Design Focus: Epicures of Hydland

Glasgow operator Oli Norman’s been at it again. Snapping on the heels of his re-imagining of Nicks across the road, this time it was the turn another venue from his itison venues stable, Epicures of Hyndland, to get a design MOT, to the tune of £250k and debuting mid-May.

Oli always gets involved right up to the hilt in all design considerations, typically coming up with the concept, which is then actualised by the team at Surface ID. Yarwood Leather was responsible for the upholstery.

As soon as you step inside like a fairy has waved her magic wand over what was, and I mean this respectfully and with love, a fairly gloomy interior with lots of heavy wood that was lacking in some much-needed TLC. It’s now twinkling with fairy lights (Oli likes fairy lights) and pops of colour and left the interior generally sparkling like a nun’s glasses thanks to all the daylight streaming in through two huge plate-glass windows in this corner unit.

The layout remains unaltered, as does the bar, apart from a few new adornments in the form of the lovely lights that run parallel to the bar and resemble jellyfish that have had a run-in with a pair of straighteners.
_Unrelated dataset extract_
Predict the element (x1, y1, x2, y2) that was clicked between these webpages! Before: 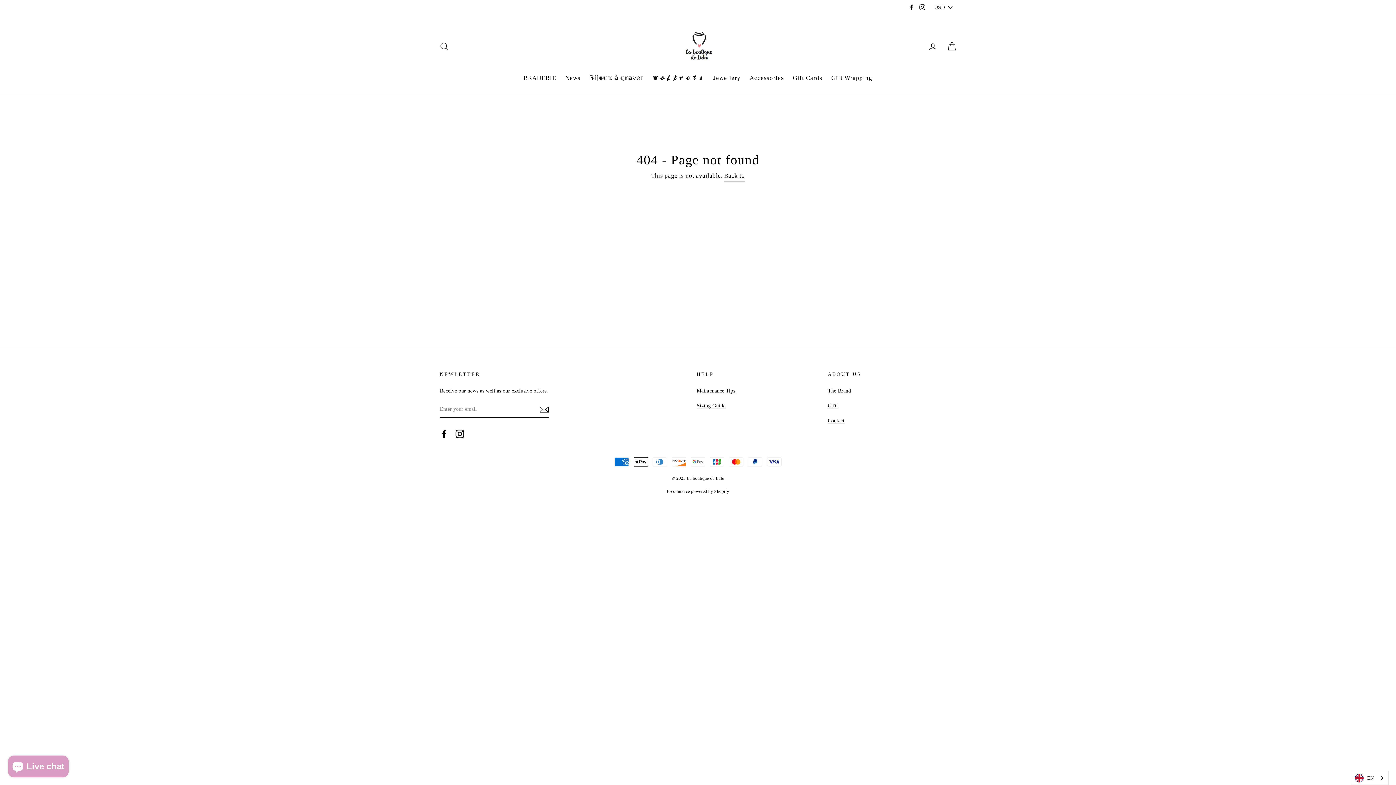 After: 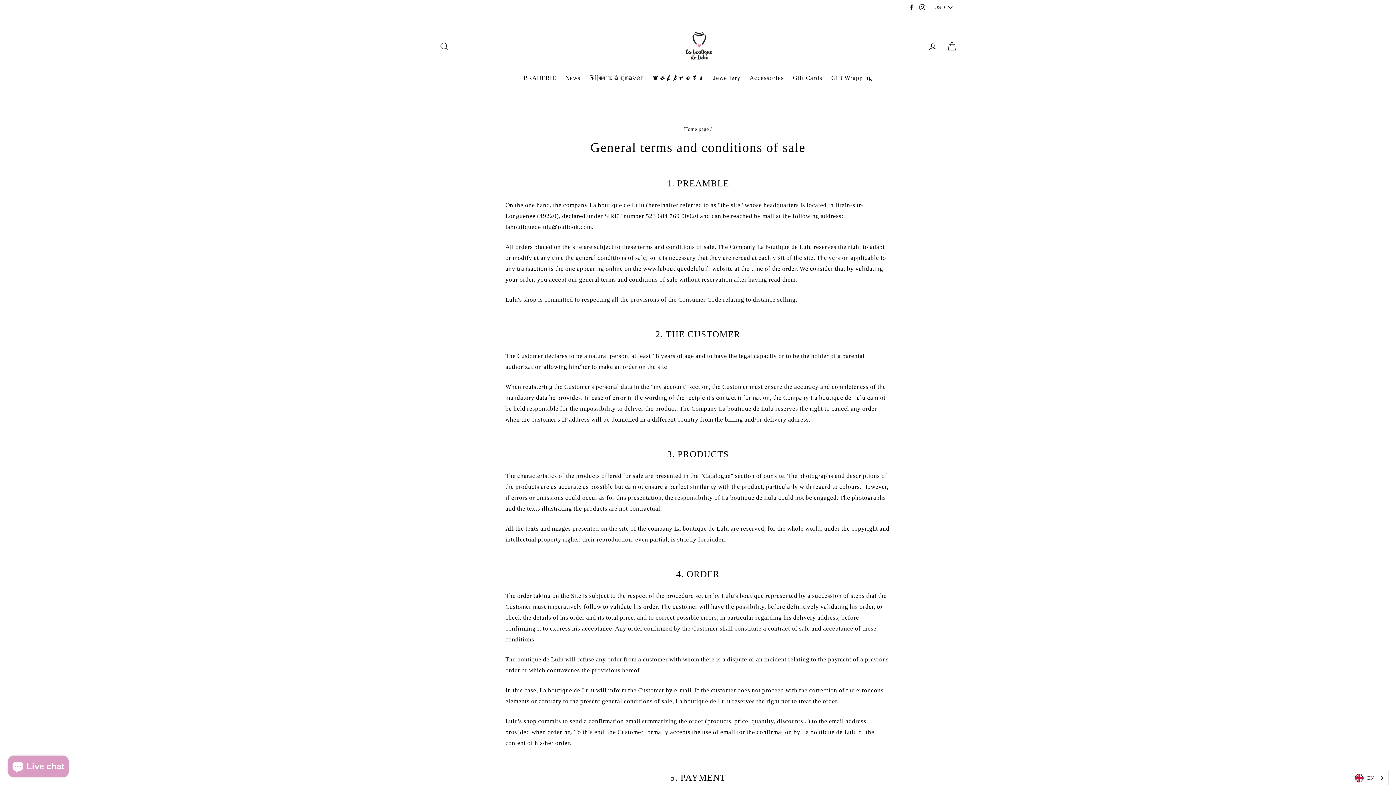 Action: label: GTC bbox: (828, 402, 838, 409)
They’re pendants crafted from clear glass and catch the light as well as your eye as you shimmy on in.

There’s a new fridge with a revolving stand showing off all the cakes and salads. I also really like the indoor tree, and there’s a definitely a trend here, with both Jacques on in Finnieston
and La Vita Spuntini in Gordon Streeet both embracing (or should that be ‘hugging’) this trend. The company that created it, Ruby Flowers, assembled it from dead twigs, to which
are attached sprigs of cherry blossom, and draped in those trademark fairy lights too, naturally.

Likewise all the upside down dried flowers hanging from the ceilings the full length of both windows in all their pastel glory. Nicola Wilkinson, head of operations at itison venues, gave me the guided tour and explained what constituted some of the biggest changes.

She said, “There wasn’t much life in the place before, and most customers would avoid sitting in the mezzanine during the day because it was just too dark and gloomy. This mainly came down to wooden booths paired with wood panelling on the walls. What we’ve replaced them with has gone down really well with customers, and former customers that haven’t been to the place in years have also returned after hearing about what we’ve done with the place.”

So what’s the magic design formula?

Demonstrating most changes is the mezzanine area (or the Mezz, to give it its proper name). Exposed brickwork and a hotchpotch of stylish furniture like boxy-Chesterfileds in red
leather and big wooden lounging chairs in green leather have all really lifted this space and injected it with a varied design dripping in detail. Then there are the sumptuous blush-pink
velvet seats and bark tiles embedded with fairy lights to coo over, and a whole lot more.

I’m not alone in being drawn to black gas fire stove that sits neatly between two couches to create an area that’s been dubbed ‘Hyndland’s Home’.

The new-look Epicures is also positioning itself as a community hub and has already been utilised as such by locals. Explained Nicola, “The big table on the mezzanine that seats about 12 people and groups from the local community, and recently we’ve welcomed in a breast feeding group and a rugby club. We’re also in the process of adding a new cork community
notice board as you enter.”

The only real change in on the ground floor, apart from what I’ve already pointed out of course, is the addition of a new central banquette, as well as all the new blue leather
upholstery and multi-coloured too of course. Oli also commissioned a spherical pendant light in the far corner of the space, in white.

The individual design of each floor sets off the design of the other, in what is a cracking design overall.